■ **Task prompt**
Extract the lines beginning at the one that holds "Task: Collapse the" and ending at the final line of the material below, keeping them exact and leaving out all pictures.

■ **Extracted entries**

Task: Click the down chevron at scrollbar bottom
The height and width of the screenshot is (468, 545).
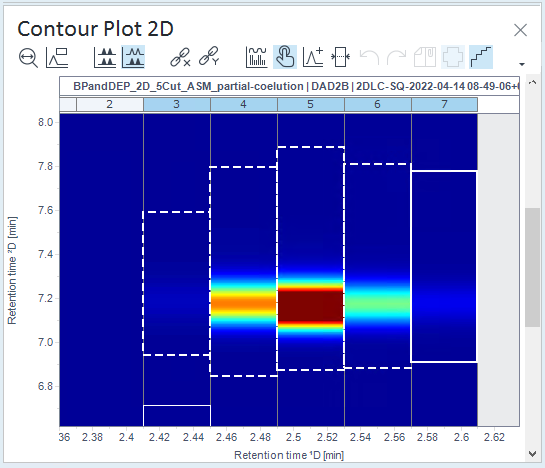Action: (532, 453)

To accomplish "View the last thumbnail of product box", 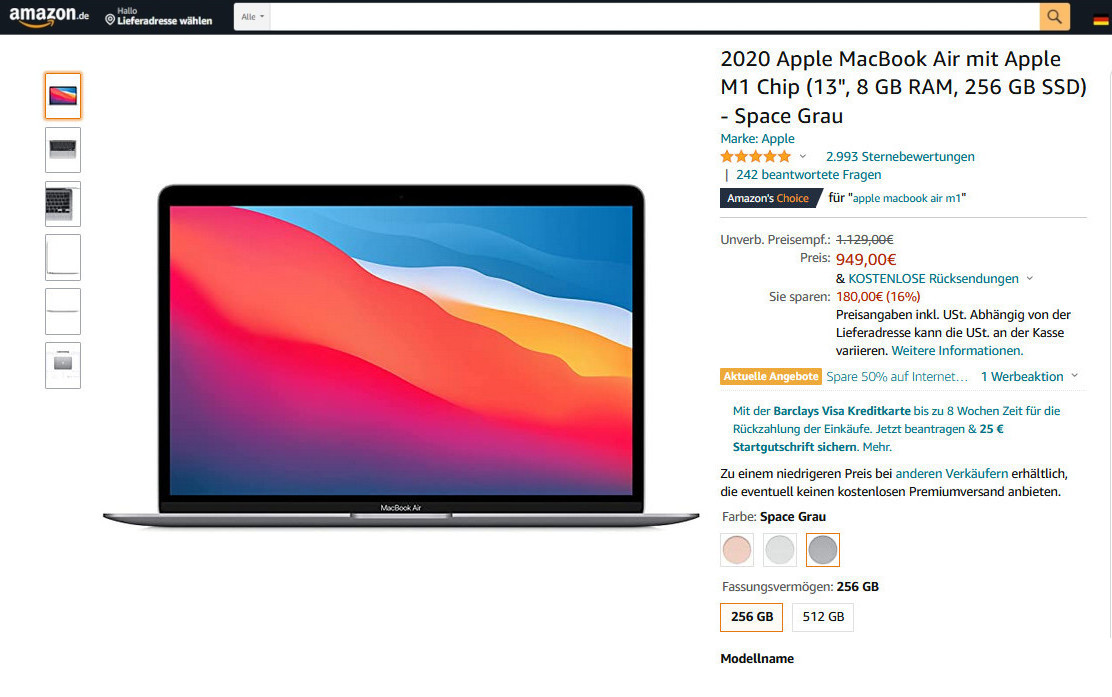I will tap(63, 365).
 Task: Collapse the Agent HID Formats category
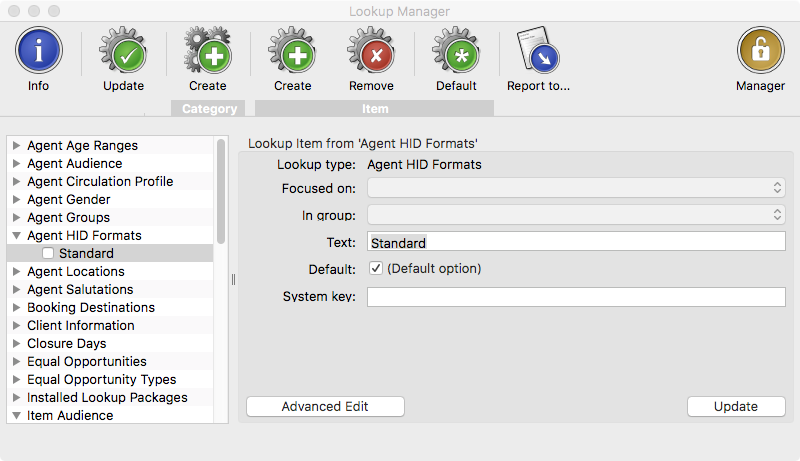[16, 236]
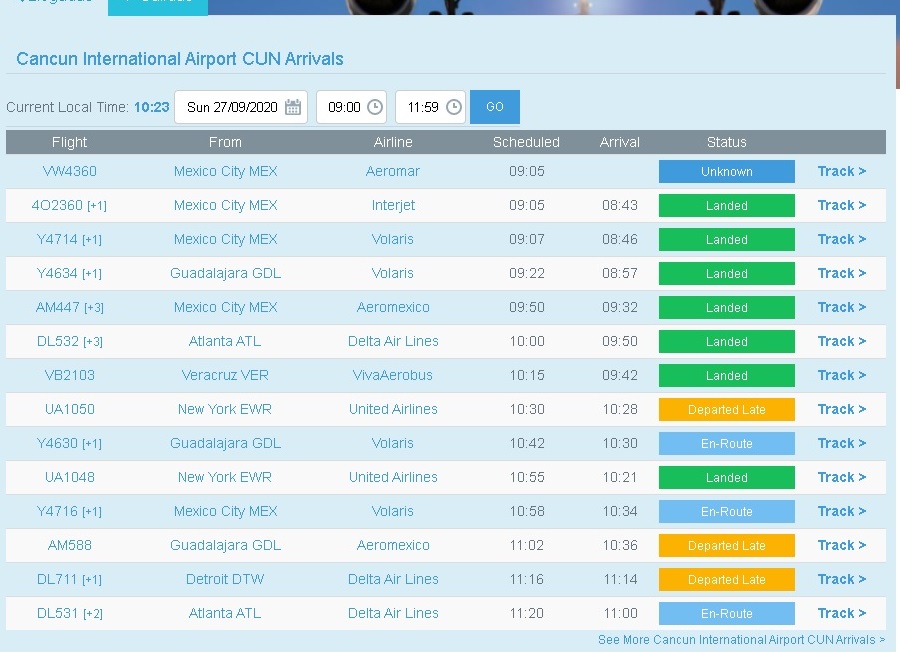Screen dimensions: 900x652
Task: Click the En-Route status for DL531
Action: [726, 613]
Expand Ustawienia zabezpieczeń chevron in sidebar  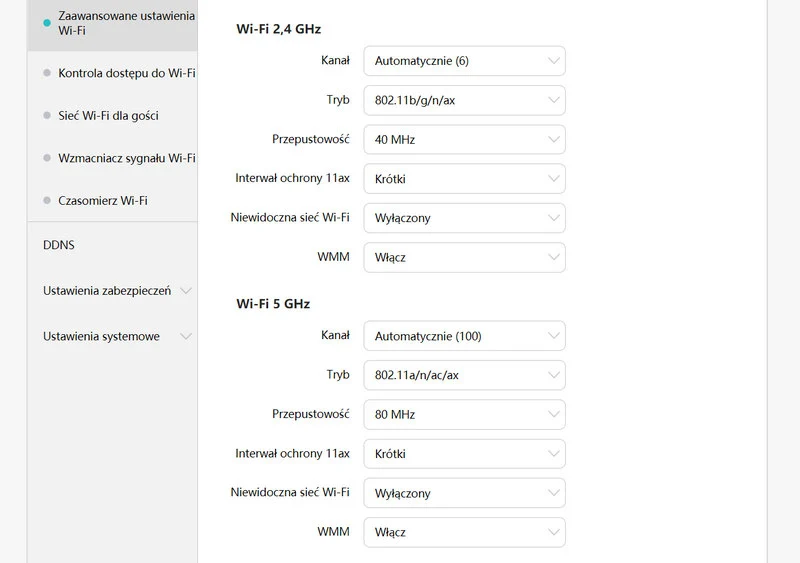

■ **Completed exercise**
 Task: Collapse the Agent HID Formats category
[16, 236]
Screen dimensions: 900x652
Task: Click the En-Route status for DL531
Action: [726, 613]
Expand Ustawienia zabezpieczeń chevron in sidebar  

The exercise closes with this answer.